*Text block*:
----------------------------------------

(3) The most important factor in education is building relationships. No teacher is expert on every subject that may be of interest to their students. But teachers should be infectiously enthusiastic and good at learning. Mastery of material should be augmented with external access to resources and expertise.

(3a)The importance of modeling the excitement and possibilities of learning, encouraging, motivating and nurturing students can not be overestimated.

(3b)Neither expertise in subject matter nor expertise in teaching technique can substitute for the damage caused by negative messages sent to [taught to] vulnerable children.

(4) Desegregation had various motivations as well as good and bad results. Analysis of those struggles should not oversimplify them negating their complexity and richness.

(5) Separate schools are not inherently unequal, but segregated schools that exclude some category of children based on assumed inferiority, whether innate, acquired or cultural, are morally odious. The difference between “separate” and “segregated” needs to be understood as well as the incredible educational achievements that were made even under conditions of segregation.

(5a) Local plans that are coercive to parents and community, ignoring their desires and shunning their involvement and input should be examined closely to see if the social end that is being promoted justifies the abandonment of democracy.

(6) Equality is a difficult concept to define precisely given differences in the needs, interests and abilities of children and the multi-dimensional nature of education. We should seek to guarantee the provision of appropriate and adequate resources and support.

(7) The key to literacy education lies in the importance of “reading the word” to facilitate “reading the world.” For students to make the effort to learn to read well they would have to find reading liberating and empowering. When students tell teachers the curriculum is boring we should listen and change. Either teachers should make a better connection of the material with the student’s lives and interests or change material.

(8) We should value and validate student’s humanity and their day to day reality as the important first step toward building nurturing, empowering relationships and toward developing engaging, stimulating and challenging pedagogy.

(9) Phrases like “avoiding racial isolation” have become coded passages for assumptions of inferiority as they are applied to some groups and not others. Isolated white groups are often seen as normative with little need to avoid their establishment. Much of the language around the achievement gap calls on other groups of students to reach their level on what are often culturally biased metrics.

(10) “Voluntary” as used to describe Seattle and Louisville plans simply means non-court mandated but carries the connotation of freedom for community. Racist segregation plans were “voluntary” in that same sense, coming generally from the legislative bodies and school boards rather than the courts. The Topeka, Kansas plan in 1953 was voluntary, but no one calls Jim Crow education policy “voluntary.” In the discussion of the Seattle and Louisville plans “voluntary” is used to imply “reasonable” to prevent the discussion of their content.

(11) Minority students should be allowed to be in the majority in some schools if some natural neighborhood patterns or desire of the students involved and their parents creates such conditions. To disallow this is as inherently bad is to place an unfair burden on black children and families as it implies that something is wrong those who are not allowed to be concentrated. Sometimes the concentration of minority groups as majorities within institutions will create the only opportunity them to feel normal and just be students. In addition it increases the opportunity for leadership positions and participation on the broadest range of extra-curricular activities which are also part of learning. The motions toward separation initiated by blacks like the rise of the black church after emancipation were often based on such reasoning.

(12) We should remember that most of the arguments against the recent Supreme Court ruling would also be arguments for the elimination of historically black colleges and universities as well as black churches and civic groups.
----------------------------------------
*Data listing*:
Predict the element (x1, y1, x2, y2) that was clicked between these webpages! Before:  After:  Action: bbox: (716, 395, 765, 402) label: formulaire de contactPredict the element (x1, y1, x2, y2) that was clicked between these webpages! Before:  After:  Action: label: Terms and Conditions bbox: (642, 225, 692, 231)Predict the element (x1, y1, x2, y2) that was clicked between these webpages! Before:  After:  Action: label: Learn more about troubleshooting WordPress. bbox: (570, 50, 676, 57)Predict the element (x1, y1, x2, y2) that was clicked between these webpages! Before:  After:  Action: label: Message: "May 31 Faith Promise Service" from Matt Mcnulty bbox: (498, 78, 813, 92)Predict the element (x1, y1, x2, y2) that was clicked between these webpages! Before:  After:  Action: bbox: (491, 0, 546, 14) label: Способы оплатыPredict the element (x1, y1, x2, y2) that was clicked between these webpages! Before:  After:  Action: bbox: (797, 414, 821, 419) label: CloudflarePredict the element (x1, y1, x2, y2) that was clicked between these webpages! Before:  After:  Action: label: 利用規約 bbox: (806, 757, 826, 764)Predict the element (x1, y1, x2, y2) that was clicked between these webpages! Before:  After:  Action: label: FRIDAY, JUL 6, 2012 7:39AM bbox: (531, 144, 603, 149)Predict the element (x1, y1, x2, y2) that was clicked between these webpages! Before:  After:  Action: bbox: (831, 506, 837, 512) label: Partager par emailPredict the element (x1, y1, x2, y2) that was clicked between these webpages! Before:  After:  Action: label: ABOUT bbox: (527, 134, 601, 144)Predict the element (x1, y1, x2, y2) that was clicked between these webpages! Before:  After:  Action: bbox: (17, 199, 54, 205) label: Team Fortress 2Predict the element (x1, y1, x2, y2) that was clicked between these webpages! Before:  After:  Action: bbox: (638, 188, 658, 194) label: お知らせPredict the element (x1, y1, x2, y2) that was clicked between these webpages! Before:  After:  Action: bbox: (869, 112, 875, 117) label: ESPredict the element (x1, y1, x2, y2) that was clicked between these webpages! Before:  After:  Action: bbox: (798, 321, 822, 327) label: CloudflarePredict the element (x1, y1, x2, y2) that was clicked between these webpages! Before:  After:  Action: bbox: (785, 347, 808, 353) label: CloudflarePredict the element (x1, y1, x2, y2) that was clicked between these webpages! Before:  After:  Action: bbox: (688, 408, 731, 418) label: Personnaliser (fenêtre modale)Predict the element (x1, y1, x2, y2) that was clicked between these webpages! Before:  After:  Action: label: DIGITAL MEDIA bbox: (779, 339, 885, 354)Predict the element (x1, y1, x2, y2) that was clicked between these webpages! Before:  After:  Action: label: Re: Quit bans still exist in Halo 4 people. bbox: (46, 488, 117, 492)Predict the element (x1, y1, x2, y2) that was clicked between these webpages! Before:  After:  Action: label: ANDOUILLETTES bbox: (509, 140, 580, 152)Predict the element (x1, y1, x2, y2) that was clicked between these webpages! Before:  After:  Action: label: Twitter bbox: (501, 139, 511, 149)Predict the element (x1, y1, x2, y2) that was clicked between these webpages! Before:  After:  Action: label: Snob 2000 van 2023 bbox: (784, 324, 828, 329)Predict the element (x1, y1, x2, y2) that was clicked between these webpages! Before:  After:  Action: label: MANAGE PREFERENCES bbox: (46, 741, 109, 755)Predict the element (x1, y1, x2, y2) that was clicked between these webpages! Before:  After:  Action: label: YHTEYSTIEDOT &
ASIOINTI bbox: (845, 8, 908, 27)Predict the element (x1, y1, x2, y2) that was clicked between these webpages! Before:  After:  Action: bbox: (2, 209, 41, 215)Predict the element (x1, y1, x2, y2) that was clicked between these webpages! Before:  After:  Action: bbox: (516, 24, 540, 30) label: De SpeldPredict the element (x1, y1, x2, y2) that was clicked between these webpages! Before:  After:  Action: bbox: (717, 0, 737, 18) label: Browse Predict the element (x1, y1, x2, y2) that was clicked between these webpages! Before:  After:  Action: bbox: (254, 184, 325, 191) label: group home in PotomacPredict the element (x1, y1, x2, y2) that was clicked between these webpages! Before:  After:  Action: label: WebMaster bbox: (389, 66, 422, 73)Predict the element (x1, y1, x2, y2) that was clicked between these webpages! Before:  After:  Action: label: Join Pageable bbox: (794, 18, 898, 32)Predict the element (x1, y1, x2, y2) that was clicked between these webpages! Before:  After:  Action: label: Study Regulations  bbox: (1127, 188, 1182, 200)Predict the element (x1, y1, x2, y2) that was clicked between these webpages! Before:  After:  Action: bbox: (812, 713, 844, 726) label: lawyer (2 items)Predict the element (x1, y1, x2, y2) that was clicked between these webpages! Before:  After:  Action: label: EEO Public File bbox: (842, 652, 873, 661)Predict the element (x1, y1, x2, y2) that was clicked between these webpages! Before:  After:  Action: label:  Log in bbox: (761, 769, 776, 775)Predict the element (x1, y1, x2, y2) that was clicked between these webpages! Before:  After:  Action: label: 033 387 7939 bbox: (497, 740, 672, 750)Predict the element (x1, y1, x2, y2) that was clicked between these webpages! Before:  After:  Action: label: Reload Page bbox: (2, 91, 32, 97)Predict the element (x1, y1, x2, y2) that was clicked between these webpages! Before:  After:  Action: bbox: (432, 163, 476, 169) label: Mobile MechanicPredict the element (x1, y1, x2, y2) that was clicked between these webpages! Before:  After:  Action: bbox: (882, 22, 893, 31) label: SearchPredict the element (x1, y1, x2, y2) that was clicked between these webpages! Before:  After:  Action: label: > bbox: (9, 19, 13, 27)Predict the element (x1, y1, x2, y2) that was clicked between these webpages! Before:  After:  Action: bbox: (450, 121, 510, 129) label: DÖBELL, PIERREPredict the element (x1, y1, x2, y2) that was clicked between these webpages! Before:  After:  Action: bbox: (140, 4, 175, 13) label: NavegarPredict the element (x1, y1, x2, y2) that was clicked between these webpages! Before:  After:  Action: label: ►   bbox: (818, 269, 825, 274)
----------------------------------------
*Required actions*:
1. List every place name in the text on education and desegregation.
2. Repeat the part of the text on education and desegregation that begins at the words "(12) We should" and stops after "and civic groups.".
The data can be set aside; none of it is used here.

*List of answers*:
1. Seattle, Louisville, Topeka, Kansas

2.
(12) We should remember that most of the arguments against the recent Supreme Court ruling would also be arguments for the elimination of historically black colleges and universities as well as black churches and civic groups.